**Your goal:** Each line below should be restated word for word.

**Available data:**
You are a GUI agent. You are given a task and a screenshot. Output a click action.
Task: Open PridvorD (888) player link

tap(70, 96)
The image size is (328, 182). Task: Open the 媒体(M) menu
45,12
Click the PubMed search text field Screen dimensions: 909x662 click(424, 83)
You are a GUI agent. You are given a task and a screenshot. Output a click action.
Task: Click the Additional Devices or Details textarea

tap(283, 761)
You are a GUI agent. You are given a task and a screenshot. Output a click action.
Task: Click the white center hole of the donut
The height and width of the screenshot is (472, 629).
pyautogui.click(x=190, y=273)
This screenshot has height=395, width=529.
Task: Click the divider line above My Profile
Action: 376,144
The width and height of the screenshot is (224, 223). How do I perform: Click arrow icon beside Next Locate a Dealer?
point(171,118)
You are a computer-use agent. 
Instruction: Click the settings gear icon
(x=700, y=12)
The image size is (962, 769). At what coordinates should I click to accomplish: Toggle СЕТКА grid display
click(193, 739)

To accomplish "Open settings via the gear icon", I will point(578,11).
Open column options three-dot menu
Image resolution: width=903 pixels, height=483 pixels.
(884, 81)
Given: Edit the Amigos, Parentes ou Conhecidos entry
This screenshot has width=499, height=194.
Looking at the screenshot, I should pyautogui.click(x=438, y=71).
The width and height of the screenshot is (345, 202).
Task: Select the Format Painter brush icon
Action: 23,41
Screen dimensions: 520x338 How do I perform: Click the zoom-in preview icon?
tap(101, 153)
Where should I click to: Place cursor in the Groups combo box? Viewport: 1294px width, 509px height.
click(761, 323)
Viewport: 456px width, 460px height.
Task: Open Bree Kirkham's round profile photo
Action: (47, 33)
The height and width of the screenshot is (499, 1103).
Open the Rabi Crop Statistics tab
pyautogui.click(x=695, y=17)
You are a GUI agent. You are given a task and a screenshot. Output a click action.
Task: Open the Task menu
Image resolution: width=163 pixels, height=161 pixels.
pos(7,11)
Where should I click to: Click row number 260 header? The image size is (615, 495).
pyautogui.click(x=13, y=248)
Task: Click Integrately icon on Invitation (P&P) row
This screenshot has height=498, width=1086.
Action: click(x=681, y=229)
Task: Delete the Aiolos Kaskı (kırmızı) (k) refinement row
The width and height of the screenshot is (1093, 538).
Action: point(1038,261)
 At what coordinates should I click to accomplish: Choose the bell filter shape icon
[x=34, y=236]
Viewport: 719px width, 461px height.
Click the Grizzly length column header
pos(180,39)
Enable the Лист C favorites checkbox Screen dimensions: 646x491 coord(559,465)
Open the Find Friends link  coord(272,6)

**Answer to this exercise:**
You are a GUI agent. You are given a task and a screenshot. Output a click action.
Task: Open PridvorD (888) player link

tap(70, 96)
The image size is (328, 182). Task: Open the 媒体(M) menu
45,12
Click the PubMed search text field Screen dimensions: 909x662 click(424, 83)
You are a GUI agent. You are given a task and a screenshot. Output a click action.
Task: Click the Additional Devices or Details textarea

tap(283, 761)
You are a GUI agent. You are given a task and a screenshot. Output a click action.
Task: Click the white center hole of the donut
The height and width of the screenshot is (472, 629).
pyautogui.click(x=190, y=273)
This screenshot has height=395, width=529.
Task: Click the divider line above My Profile
Action: 376,144
The width and height of the screenshot is (224, 223). How do I perform: Click arrow icon beside Next Locate a Dealer?
point(171,118)
You are a computer-use agent. 
Instruction: Click the settings gear icon
(x=700, y=12)
The image size is (962, 769). At what coordinates should I click to accomplish: Toggle СЕТКА grid display
click(193, 739)

To accomplish "Open settings via the gear icon", I will point(578,11).
Open column options three-dot menu
Image resolution: width=903 pixels, height=483 pixels.
(884, 81)
Given: Edit the Amigos, Parentes ou Conhecidos entry
This screenshot has width=499, height=194.
Looking at the screenshot, I should pyautogui.click(x=438, y=71).
The width and height of the screenshot is (345, 202).
Task: Select the Format Painter brush icon
Action: 23,41
Screen dimensions: 520x338 How do I perform: Click the zoom-in preview icon?
tap(101, 153)
Where should I click to: Place cursor in the Groups combo box? Viewport: 1294px width, 509px height.
click(761, 323)
Viewport: 456px width, 460px height.
Task: Open Bree Kirkham's round profile photo
Action: (47, 33)
The height and width of the screenshot is (499, 1103).
Open the Rabi Crop Statistics tab
pyautogui.click(x=695, y=17)
You are a GUI agent. You are given a task and a screenshot. Output a click action.
Task: Open the Task menu
Image resolution: width=163 pixels, height=161 pixels.
pos(7,11)
Where should I click to: Click row number 260 header? The image size is (615, 495).
pyautogui.click(x=13, y=248)
Task: Click Integrately icon on Invitation (P&P) row
This screenshot has height=498, width=1086.
Action: click(x=681, y=229)
Task: Delete the Aiolos Kaskı (kırmızı) (k) refinement row
The width and height of the screenshot is (1093, 538).
Action: point(1038,261)
 At what coordinates should I click to accomplish: Choose the bell filter shape icon
[x=34, y=236]
Viewport: 719px width, 461px height.
Click the Grizzly length column header
pos(180,39)
Enable the Лист C favorites checkbox Screen dimensions: 646x491 coord(559,465)
Open the Find Friends link  coord(272,6)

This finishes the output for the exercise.